Set down the records again. Every word and mark must match exactly.

^^^^^^^^^^^^^^^^

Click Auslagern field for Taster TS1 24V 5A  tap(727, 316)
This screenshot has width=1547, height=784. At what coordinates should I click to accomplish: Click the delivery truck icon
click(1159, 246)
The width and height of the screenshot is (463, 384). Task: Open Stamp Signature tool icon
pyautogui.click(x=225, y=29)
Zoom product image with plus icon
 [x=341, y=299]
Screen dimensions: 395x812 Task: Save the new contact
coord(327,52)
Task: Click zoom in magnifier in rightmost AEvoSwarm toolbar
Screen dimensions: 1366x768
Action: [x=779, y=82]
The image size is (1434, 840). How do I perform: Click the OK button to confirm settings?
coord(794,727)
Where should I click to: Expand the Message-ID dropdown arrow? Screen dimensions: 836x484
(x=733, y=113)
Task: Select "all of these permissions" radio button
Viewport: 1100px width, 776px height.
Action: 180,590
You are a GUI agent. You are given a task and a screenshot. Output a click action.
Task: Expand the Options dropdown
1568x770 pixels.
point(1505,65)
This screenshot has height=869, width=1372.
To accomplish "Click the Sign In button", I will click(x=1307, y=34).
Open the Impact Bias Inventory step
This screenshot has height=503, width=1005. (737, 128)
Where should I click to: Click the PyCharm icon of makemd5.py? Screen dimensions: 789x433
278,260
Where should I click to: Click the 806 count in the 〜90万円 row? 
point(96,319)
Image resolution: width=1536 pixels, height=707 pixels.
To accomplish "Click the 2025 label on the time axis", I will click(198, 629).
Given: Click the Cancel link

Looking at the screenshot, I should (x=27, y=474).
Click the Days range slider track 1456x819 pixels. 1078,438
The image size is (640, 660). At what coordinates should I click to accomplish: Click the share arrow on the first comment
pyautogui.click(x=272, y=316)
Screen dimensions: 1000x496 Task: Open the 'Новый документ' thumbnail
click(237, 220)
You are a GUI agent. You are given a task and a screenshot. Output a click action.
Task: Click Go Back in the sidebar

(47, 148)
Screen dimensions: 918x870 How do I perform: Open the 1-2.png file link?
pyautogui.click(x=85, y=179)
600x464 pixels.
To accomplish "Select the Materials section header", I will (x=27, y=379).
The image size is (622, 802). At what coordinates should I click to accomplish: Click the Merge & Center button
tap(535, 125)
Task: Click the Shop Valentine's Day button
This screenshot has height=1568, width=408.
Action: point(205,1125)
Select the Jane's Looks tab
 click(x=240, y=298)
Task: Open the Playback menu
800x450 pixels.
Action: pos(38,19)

^^^^^^^^^^^^^^^^

Response =>
Click Auslagern field for Taster TS1 24V 5A  tap(727, 316)
This screenshot has width=1547, height=784. At what coordinates should I click to accomplish: Click the delivery truck icon
click(1159, 246)
The width and height of the screenshot is (463, 384). Task: Open Stamp Signature tool icon
pyautogui.click(x=225, y=29)
Zoom product image with plus icon
 [x=341, y=299]
Screen dimensions: 395x812 Task: Save the new contact
coord(327,52)
Task: Click zoom in magnifier in rightmost AEvoSwarm toolbar
Screen dimensions: 1366x768
Action: [x=779, y=82]
The image size is (1434, 840). How do I perform: Click the OK button to confirm settings?
coord(794,727)
Where should I click to: Expand the Message-ID dropdown arrow? Screen dimensions: 836x484
(x=733, y=113)
Task: Select "all of these permissions" radio button
Viewport: 1100px width, 776px height.
Action: 180,590
You are a GUI agent. You are given a task and a screenshot. Output a click action.
Task: Expand the Options dropdown
1568x770 pixels.
point(1505,65)
This screenshot has height=869, width=1372.
To accomplish "Click the Sign In button", I will click(x=1307, y=34).
Open the Impact Bias Inventory step
This screenshot has height=503, width=1005. (737, 128)
Where should I click to: Click the PyCharm icon of makemd5.py? Screen dimensions: 789x433
278,260
Where should I click to: Click the 806 count in the 〜90万円 row? 
point(96,319)
Image resolution: width=1536 pixels, height=707 pixels.
To accomplish "Click the 2025 label on the time axis", I will click(198, 629).
Given: Click the Cancel link

Looking at the screenshot, I should (x=27, y=474).
Click the Days range slider track 1456x819 pixels. 1078,438
The image size is (640, 660). At what coordinates should I click to accomplish: Click the share arrow on the first comment
pyautogui.click(x=272, y=316)
Screen dimensions: 1000x496 Task: Open the 'Новый документ' thumbnail
click(237, 220)
You are a GUI agent. You are given a task and a screenshot. Output a click action.
Task: Click Go Back in the sidebar

(47, 148)
Screen dimensions: 918x870 How do I perform: Open the 1-2.png file link?
pyautogui.click(x=85, y=179)
600x464 pixels.
To accomplish "Select the Materials section header", I will (x=27, y=379).
The image size is (622, 802). At what coordinates should I click to accomplish: Click the Merge & Center button
tap(535, 125)
Task: Click the Shop Valentine's Day button
This screenshot has height=1568, width=408.
Action: point(205,1125)
Select the Jane's Looks tab
 click(x=240, y=298)
Task: Open the Playback menu
800x450 pixels.
Action: pos(38,19)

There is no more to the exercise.